Exercise instructions - Write out the passage of the text on raising optimistic children, starting at "I had just completed" and ending at "and fatalistic thinking?".

Selected extract -

I had just completed a session with 17 year old Julie with severe depression and a firm belief that she was a total failure, she would never be able to change anything in her life, and all her shortcomings were her fault.
Where, I asked myself, did such a young person acquire this negative and fatalistic thinking?
The answer soon became apparent when I invited her parents into the session. They began discussing numerous life events and explaining them in ways that their children were learning. The car got dented because you can’t trust anybody these days; Mom yelled at brother because she was in a bad mood; you can’t get ahead in this world unless you know somebody.
As a parent, your own explanatory style is on display and your children are listening intently.
Why would you want your child to be an optimist? Because, according to Dr. Martin Seligman, “pessimism (the opposite of optimism) is an entrenched habit of mind that has sweeping and disastrous consequences: depressed mood, resignation, underachievement, and even unexpectedly poor physical health.”
Children with optimistic thinking skills are better able to interpret failure, have a stronger sense of personal mastery, and are better able to bounce back when things go wrong in their lives.
Because parents are a major contributor to the thinking styles of their children’s developing minds, it is important to follow the following five steps to ensure healthy mental habits in your children.
Five steps for parents
Step 1 – Learn to think optimistically yourself. What children see and hear indirectly from you as you led your life and interact with others will influence them much more than what you “teach” them directly. Model optimism for your child by incorporating optimistic mental skills into you own way of thinking. This is not easy and does not occur over night, but with practice almost everyone can learn to think differently about life’s events – even parents!

[Item coordinate data]

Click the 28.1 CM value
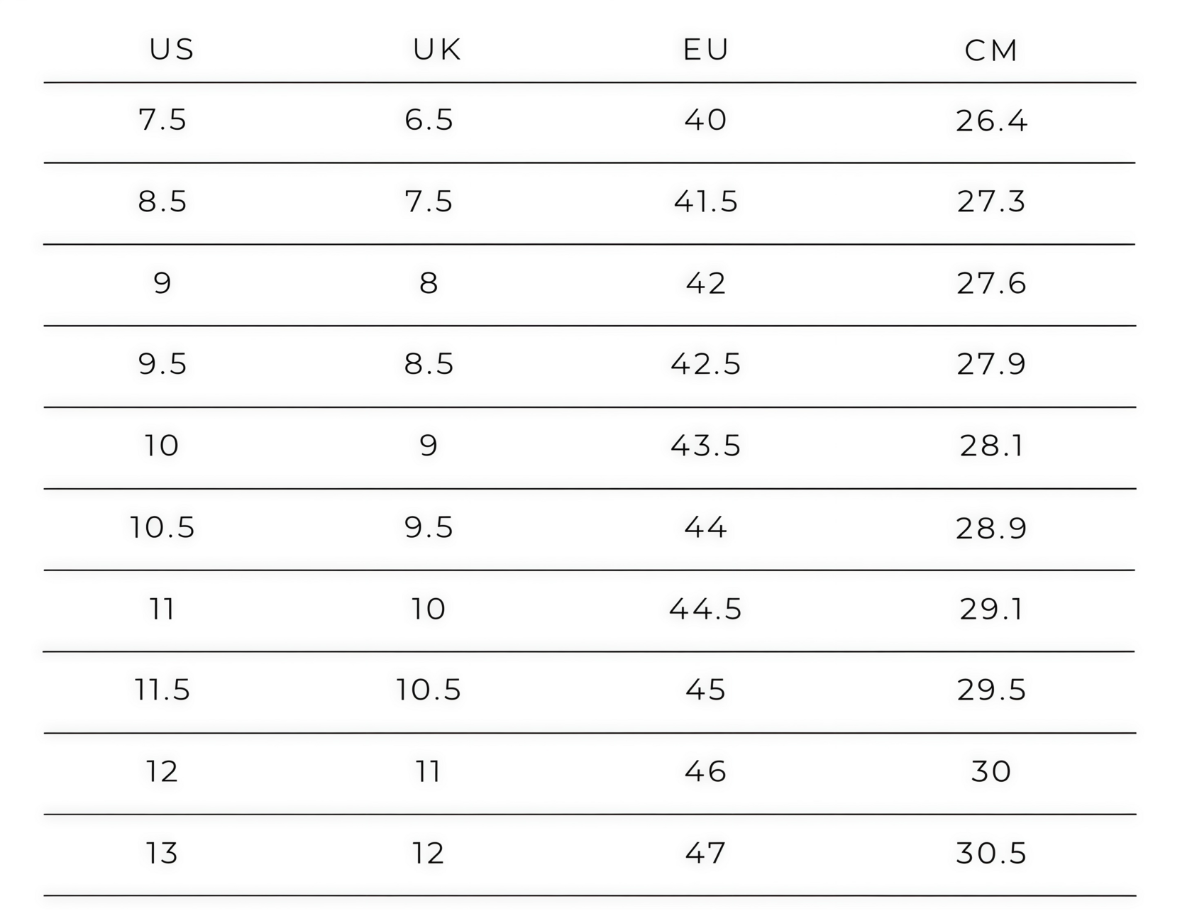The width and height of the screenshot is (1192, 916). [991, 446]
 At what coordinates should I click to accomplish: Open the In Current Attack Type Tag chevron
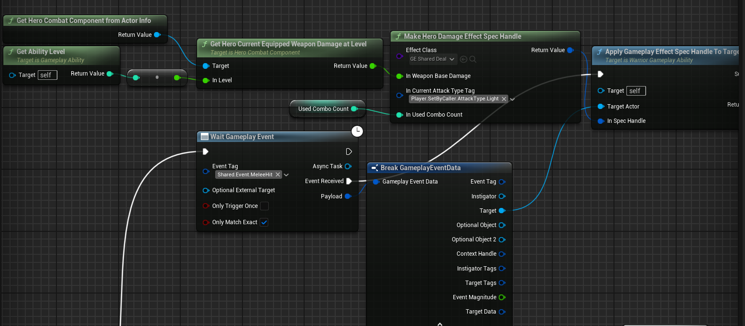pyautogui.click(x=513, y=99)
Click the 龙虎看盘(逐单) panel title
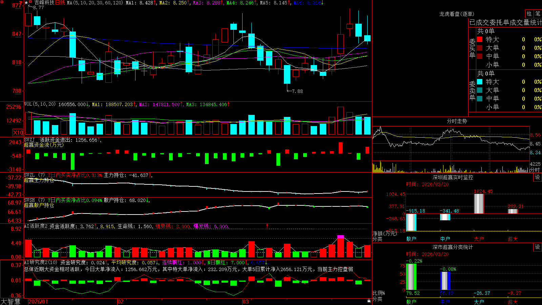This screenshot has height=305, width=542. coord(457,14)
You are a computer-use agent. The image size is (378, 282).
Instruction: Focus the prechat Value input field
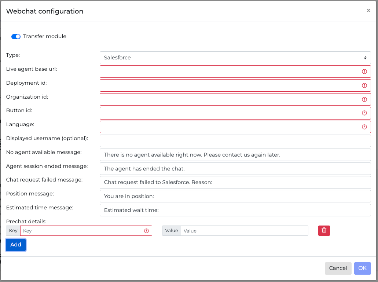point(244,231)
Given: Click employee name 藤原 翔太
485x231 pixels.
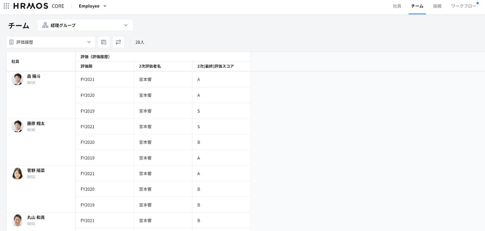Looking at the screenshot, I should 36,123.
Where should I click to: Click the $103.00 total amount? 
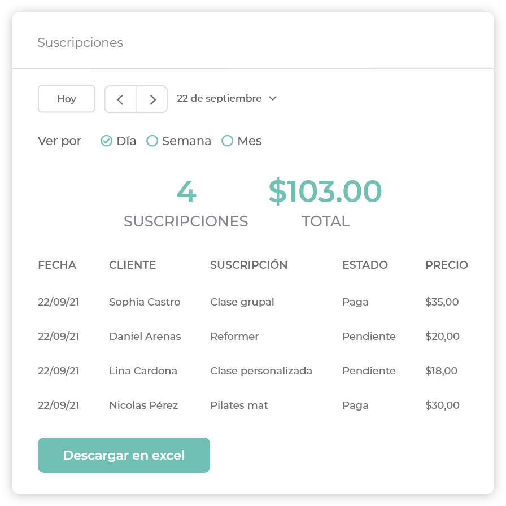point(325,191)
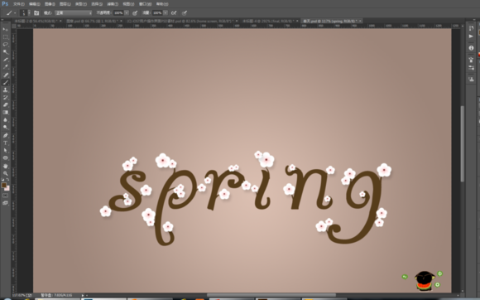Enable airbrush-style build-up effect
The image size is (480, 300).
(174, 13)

Solved problem -
I had just completed a session with 17 year old Julie with severe depression and a firm belief that she was a total failure, she would never be able to change anything in her life, and all her shortcomings were her fault.
Where, I asked myself, did such a young person acquire this negative and fatalistic thinking?